■ **DIRECTIONS**
Your answer should be the lines below from the one holding "Image resolution: width=526, height=2576." through the one holding "Services (268, 1289)", copied exactly and with nothing else.

■ **Saved entries**
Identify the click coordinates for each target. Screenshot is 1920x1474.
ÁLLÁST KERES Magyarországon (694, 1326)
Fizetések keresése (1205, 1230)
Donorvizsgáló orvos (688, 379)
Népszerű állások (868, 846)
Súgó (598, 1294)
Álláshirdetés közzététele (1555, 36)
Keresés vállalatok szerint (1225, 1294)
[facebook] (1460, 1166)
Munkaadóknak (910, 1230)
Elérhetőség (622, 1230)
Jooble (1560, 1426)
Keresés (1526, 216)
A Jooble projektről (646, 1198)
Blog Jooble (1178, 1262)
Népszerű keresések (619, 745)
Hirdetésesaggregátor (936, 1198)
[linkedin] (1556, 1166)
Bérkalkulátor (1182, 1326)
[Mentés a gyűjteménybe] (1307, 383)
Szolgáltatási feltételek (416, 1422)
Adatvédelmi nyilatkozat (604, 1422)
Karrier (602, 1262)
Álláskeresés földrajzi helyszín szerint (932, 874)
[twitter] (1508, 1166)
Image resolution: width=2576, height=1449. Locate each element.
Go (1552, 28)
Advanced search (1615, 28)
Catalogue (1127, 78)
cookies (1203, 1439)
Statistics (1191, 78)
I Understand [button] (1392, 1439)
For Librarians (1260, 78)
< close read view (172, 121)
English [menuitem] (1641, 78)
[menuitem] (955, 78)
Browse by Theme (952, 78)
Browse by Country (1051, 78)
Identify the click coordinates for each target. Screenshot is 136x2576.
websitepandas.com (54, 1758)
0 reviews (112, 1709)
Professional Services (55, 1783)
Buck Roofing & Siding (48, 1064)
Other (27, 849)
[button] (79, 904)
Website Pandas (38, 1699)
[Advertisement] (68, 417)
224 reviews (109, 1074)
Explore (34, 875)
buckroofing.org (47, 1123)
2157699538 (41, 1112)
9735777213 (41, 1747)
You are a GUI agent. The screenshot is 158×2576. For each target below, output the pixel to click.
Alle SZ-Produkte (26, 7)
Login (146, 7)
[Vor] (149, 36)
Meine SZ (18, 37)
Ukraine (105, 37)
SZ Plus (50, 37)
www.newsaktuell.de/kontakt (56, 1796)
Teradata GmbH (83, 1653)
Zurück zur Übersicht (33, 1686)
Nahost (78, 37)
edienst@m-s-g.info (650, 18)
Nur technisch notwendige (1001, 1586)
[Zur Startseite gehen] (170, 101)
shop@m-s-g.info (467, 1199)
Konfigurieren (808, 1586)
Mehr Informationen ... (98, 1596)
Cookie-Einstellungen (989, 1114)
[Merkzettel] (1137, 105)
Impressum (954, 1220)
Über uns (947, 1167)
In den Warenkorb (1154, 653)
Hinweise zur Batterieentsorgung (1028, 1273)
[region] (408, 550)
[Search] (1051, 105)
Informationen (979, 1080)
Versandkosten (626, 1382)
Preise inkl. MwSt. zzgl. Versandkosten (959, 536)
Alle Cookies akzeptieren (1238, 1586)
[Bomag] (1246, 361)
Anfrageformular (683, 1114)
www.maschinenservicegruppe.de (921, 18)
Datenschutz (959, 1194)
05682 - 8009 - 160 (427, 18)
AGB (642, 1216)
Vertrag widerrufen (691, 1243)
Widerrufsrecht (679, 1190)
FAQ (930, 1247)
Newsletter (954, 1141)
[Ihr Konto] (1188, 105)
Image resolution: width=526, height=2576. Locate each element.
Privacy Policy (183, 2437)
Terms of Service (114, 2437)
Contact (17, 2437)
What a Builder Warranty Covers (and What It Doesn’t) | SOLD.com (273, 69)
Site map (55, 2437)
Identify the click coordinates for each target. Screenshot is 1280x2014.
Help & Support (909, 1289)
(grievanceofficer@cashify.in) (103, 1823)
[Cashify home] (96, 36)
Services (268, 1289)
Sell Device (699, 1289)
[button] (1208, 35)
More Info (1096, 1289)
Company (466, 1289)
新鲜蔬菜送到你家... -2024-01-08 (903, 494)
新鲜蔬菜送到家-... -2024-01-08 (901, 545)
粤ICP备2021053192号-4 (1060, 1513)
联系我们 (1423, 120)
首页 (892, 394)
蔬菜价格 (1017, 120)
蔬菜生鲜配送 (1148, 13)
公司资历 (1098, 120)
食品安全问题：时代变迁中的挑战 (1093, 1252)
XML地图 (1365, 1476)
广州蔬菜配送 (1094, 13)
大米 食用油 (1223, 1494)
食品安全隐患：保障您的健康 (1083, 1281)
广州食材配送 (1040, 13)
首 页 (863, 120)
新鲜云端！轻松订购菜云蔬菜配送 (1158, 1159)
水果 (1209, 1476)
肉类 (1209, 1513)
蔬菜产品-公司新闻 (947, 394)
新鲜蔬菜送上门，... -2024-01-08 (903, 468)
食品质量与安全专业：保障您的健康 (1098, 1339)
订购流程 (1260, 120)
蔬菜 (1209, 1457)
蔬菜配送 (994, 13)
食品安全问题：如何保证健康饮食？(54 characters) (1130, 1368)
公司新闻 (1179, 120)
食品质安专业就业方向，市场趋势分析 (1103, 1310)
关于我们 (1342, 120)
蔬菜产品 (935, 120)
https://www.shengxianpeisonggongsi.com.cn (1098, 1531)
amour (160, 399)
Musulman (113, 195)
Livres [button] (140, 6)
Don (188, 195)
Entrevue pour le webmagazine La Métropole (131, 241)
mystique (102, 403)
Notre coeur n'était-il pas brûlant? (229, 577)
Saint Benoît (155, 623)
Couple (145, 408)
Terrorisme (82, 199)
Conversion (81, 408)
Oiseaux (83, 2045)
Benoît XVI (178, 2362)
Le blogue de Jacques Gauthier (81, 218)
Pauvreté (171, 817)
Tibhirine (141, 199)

■ **EXERCISE RESULT**
Image resolution: width=526, height=2576. Locate each element.
Privacy Policy (183, 2437)
Terms of Service (114, 2437)
Contact (17, 2437)
What a Builder Warranty Covers (and What It Doesn’t) | SOLD.com (273, 69)
Site map (55, 2437)
Identify the click coordinates for each target. Screenshot is 1280x2014.
Help & Support (909, 1289)
(grievanceofficer@cashify.in) (103, 1823)
[Cashify home] (96, 36)
Services (268, 1289)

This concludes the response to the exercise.